Reeves’ commentary was aimed at political correctness and “the dismantling of traditional studies in all levels of education,” his family wrote in his obituary.
He did not shy from controversy and could be hot-headed in his younger days.
Writing in Metro magazine in 2005, Reeves embraced the so-called “owl theory” in the highly publicized death of Kathleen Peterson in Durham in 2001. Her husband, writer Michael Peterson was convicted of murdering her, but on appeal pleaded guilty to voluntary manslaughter without admitting guilt. After the trial, some of Michael Peterson’s supporters suggested an owl had caused the three-prong, talon-like lacerations on her head, leading her to collapse in the staircase of the couple’s home without her husband knowing it happened.

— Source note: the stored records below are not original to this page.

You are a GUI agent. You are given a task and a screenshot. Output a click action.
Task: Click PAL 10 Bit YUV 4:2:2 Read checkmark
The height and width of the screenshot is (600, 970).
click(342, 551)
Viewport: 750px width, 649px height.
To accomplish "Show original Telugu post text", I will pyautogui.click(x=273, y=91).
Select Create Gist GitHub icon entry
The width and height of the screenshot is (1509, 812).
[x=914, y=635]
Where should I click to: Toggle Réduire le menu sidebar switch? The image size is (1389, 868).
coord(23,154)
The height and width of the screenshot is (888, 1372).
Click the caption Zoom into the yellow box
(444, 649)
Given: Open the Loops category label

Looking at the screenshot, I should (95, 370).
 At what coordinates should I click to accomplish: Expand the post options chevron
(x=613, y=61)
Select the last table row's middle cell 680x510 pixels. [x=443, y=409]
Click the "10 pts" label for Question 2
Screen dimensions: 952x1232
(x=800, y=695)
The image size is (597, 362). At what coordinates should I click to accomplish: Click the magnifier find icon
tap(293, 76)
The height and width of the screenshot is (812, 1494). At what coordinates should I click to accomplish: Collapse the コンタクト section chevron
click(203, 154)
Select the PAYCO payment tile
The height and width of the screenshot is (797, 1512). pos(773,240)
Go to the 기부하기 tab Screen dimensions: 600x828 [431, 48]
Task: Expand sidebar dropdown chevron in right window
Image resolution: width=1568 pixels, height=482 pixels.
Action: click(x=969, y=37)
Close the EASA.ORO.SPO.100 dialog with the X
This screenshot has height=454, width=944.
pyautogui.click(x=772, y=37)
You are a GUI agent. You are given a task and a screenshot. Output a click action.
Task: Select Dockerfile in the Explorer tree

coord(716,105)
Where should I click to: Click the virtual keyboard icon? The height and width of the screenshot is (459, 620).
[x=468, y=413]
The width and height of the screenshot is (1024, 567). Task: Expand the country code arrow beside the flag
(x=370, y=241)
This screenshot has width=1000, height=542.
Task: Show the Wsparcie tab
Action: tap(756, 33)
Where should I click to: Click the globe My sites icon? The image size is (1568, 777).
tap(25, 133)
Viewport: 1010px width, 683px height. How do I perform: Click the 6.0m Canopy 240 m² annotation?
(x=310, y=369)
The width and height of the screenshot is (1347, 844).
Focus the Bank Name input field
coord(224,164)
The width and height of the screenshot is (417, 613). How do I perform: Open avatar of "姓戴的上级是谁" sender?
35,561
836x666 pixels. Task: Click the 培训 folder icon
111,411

In a 1997 story in The News & Observer, Spectator movie reviewer Godfrey Cheshire III said Reeves once threw a chair at him.
“He’s one of these people who’s bound to rub people the wrong way,” Cheshire said at the time. “Those qualities are entirely bound up in the dynamism and strength of personality that make him such a commanding figure and someone able to launch a paper like this.”
The son of an architect and a lifelong resident of Raleigh, Ralph Bernard Reeves III graduated from UNC-Chapel Hill with a history degree, then sold radio and newspaper ads and worked in marketing before starting The Spectator.
“To most people in his orbit he was always the smartest person in the room,” his obituary reads. “.... His devotion to elevating the community in which he lived and worked was tireless and palpable at all times.”
His family did not disclose the cause of death. In lieu of flowers, they ask that contributions be made to Transitions LifeCare, the North Carolina Heart and Vascular Hospital, Hilltop Home or Christ Episcopal Church. Centerpeace Home Healthcare was singled out for recognition.
A memorial will be held at 11 a.m. Thursday at Christ Episcopal Church, 120 E. Edenton St., Raleigh followed by a reception. Funeral arrangements are being handled by Brown-Wynne.